9. En quatrième lieu, aux termes de l'article 3-1 de la convention internationale des droits de l'enfant : " Dans toutes les décisions qui concernent les enfants, qu'elles soient le fait des institutions publiques ou privées de protection sociale, des tribunaux, des autorités administratives ou des organes législatifs, l'intérêt supérieur de l'enfant doit être une considération primordiale ". Il résulte de ces stipulations que, dans l'exercice de son pouvoir d'appréciation, l'autorité administrative doit accorder une attention primordiale à l'intérêt supérieur des enfants dans toutes les décisions les concernant. Elles sont applicables non seulement aux décisions qui ont pour objet de régler la situation personnelle d'enfants mineurs, mais aussi à celles qui ont pour effet d'affecter, de manière suffisamment directe et certaine, leur situation.

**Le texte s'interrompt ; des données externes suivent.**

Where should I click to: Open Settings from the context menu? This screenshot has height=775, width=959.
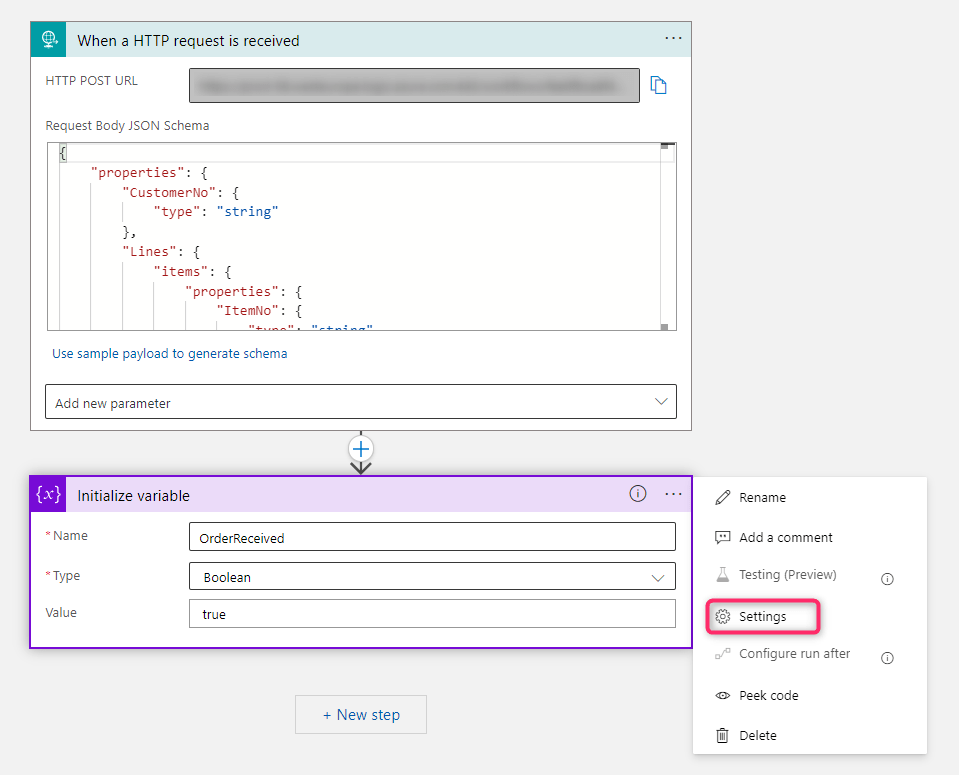pyautogui.click(x=763, y=617)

10. Il ressort des pièces du dossier que la décision contestée n'a ni pour objet ni pour effet de méconnaitre l'intérêt supérieur des enfants de M. B, dès lors que l'intéressé réside au Maroc depuis plus de quinze mois à la date de la décision attaquée et qu'il n'est pas établi que l'intéressé ne pourrait pas exercer son droit de visite en France en sollicitant des autorités consulaires françaises au Maroc la délivrance d'un visa de court séjour ou une carte de séjour temporaire " visiteur ". Par suite, le moyen tiré de la méconnaissance de ces stipulations doit être écarté. Pour les mêmes motifs, la décision n'est pas non plus entachée d'erreur manifeste d'appréciation quant à ses conséquences sur la situation de l'intéressé.

11. Il résulte de ce qui précède que la requête d'appel de M. B est manifestement dépourvue de fondement et doit être rejetée selon la procédure prévue par les dispositions précitées du dernier alinéa de l'article R. 222-1 du code de justice administrative, y compris ses conclusions à fin d'injonction et celles présentées au titre de l'article L. 761-1 du code de justice administrative.

ORDONNE :

Article 1er : La requête de M. B est rejetée.

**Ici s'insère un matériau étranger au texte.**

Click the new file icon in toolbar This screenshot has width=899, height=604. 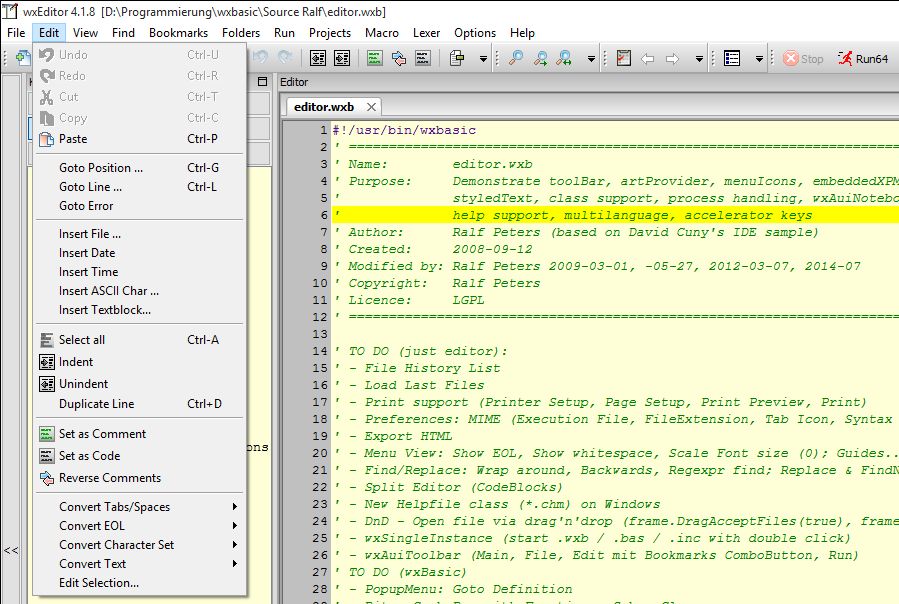23,59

Article 2 : La présente ordonnance sera notifiée à M. B et au ministre de l'intérieur et des outre-mer.

Copie en sera adressée au préfet de la Haute-Garonne.

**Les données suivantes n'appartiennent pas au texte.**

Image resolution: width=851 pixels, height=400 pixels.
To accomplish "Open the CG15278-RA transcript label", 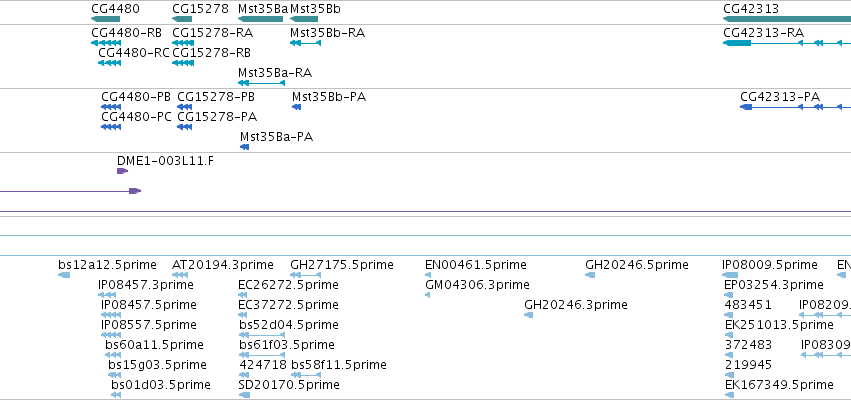I will point(213,33).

Fait à Toulouse, le 15 juillet 2024.

La présidente de la 2ème chambre,

A. Geslan-Demaret

La République mande et ordonne au préfet de la Haute-Garonne en ce qui le concerne, et à tous commissaires de justice à ce requis en ce qui concerne les voies de droit commun contre les parties privées, de pourvoir à l'exécution de la présente ordonnance.